Starting with the line containing "Given: Focus the" and continuing through the end of the rows below, convert each line into a Markdown table with the columns No. and Text, omitting blank lines. Leave the pictures out of the answer.

— START DATA ENTRIES —

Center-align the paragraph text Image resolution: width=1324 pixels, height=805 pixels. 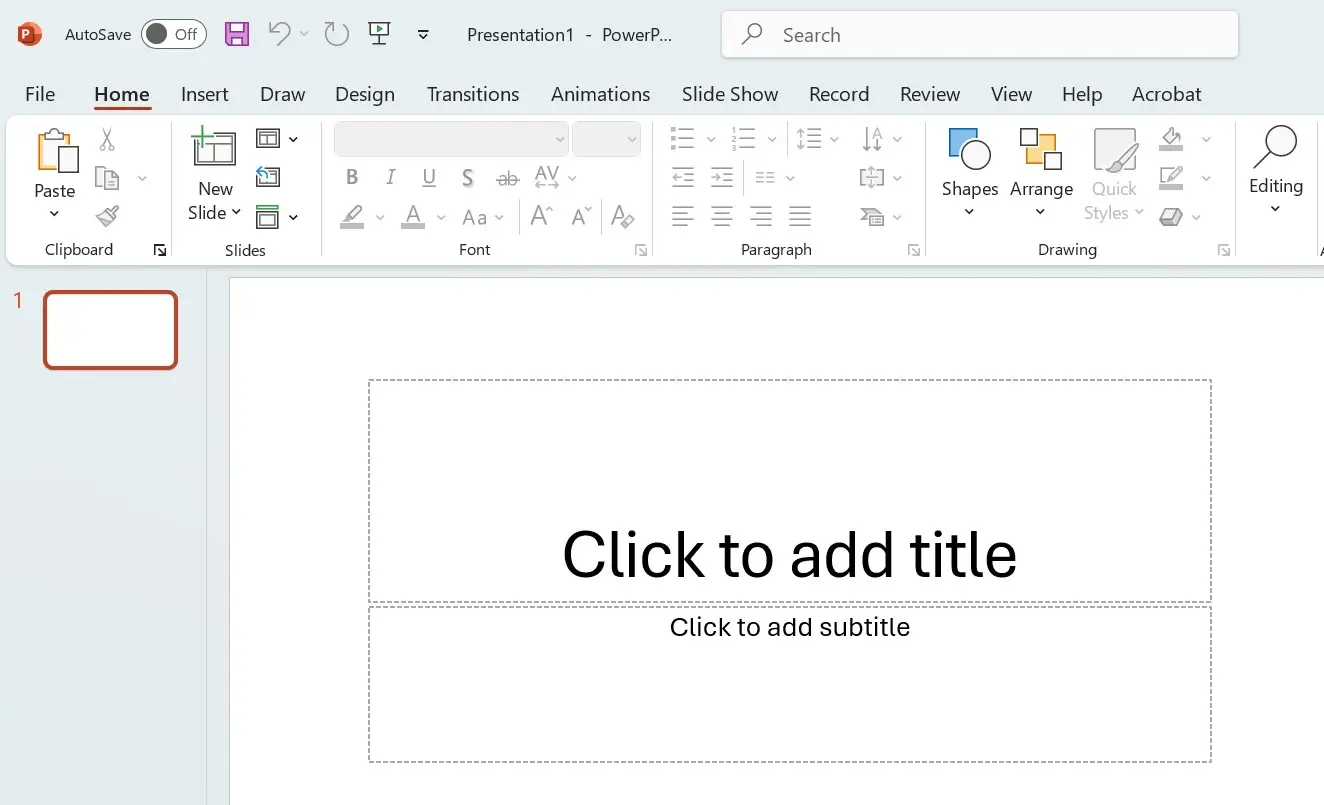(x=722, y=216)
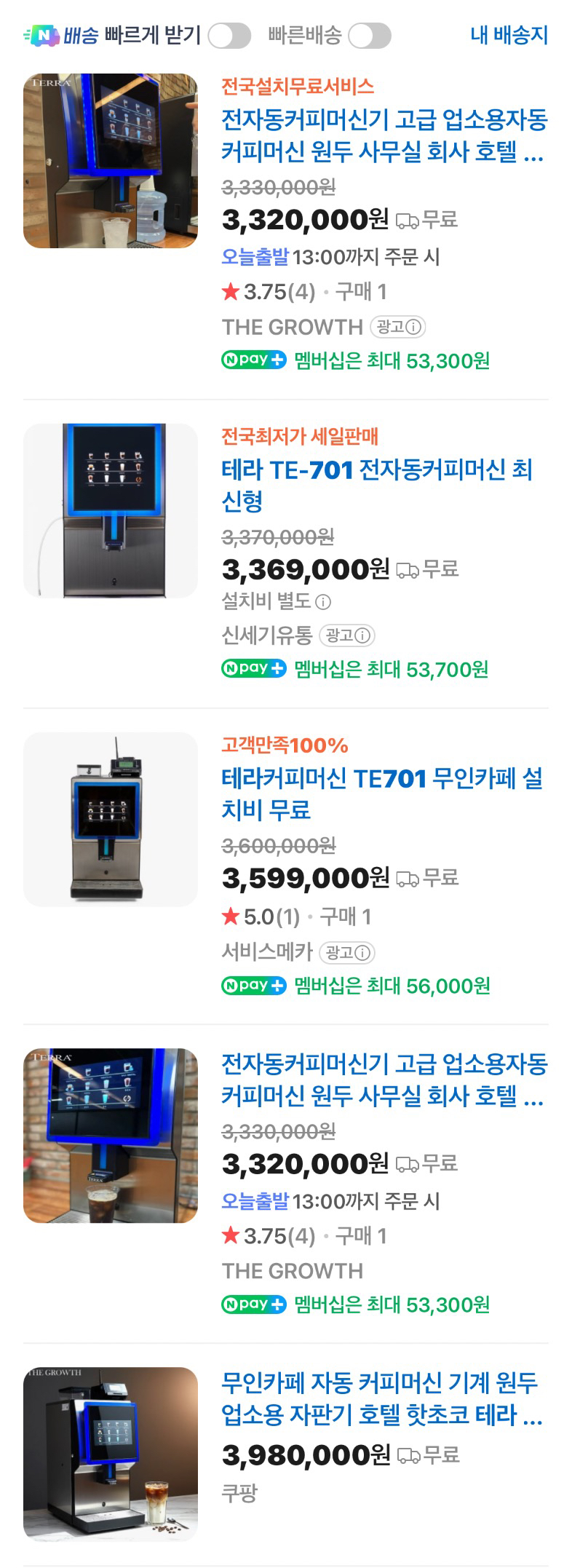The height and width of the screenshot is (1568, 572).
Task: Click 광고 info badge beside 서비스메카
Action: [x=347, y=952]
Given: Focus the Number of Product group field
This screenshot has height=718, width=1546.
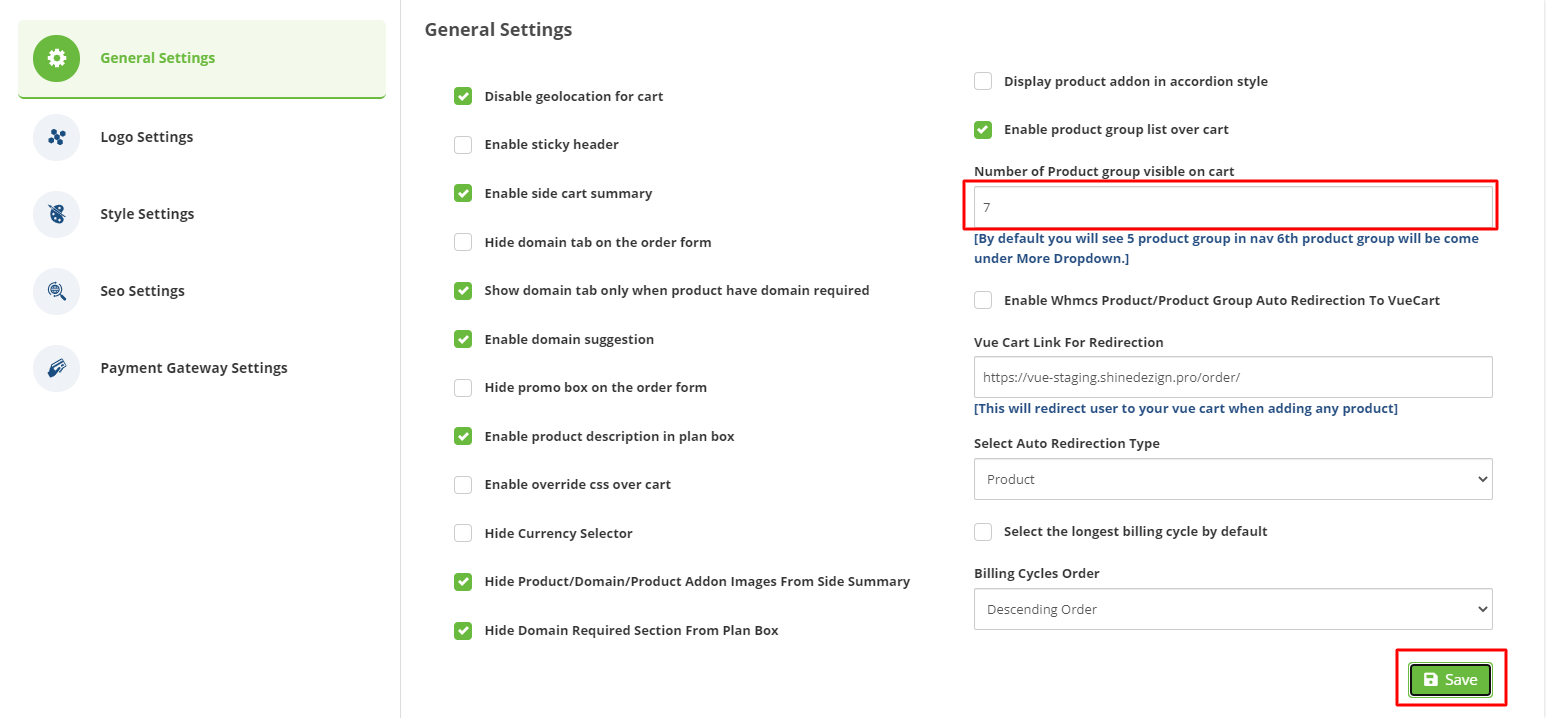Looking at the screenshot, I should pyautogui.click(x=1233, y=207).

— END DATA ENTRIES —

→ RESULT BELOW:
| No. | Text |
|---|---|
| 1 | Given: Focus the Number of Product group field |
| 2 | This screenshot has height=718, width=1546. |
| 3 | Looking at the screenshot, I should pyautogui.click(x=1233, y=207). |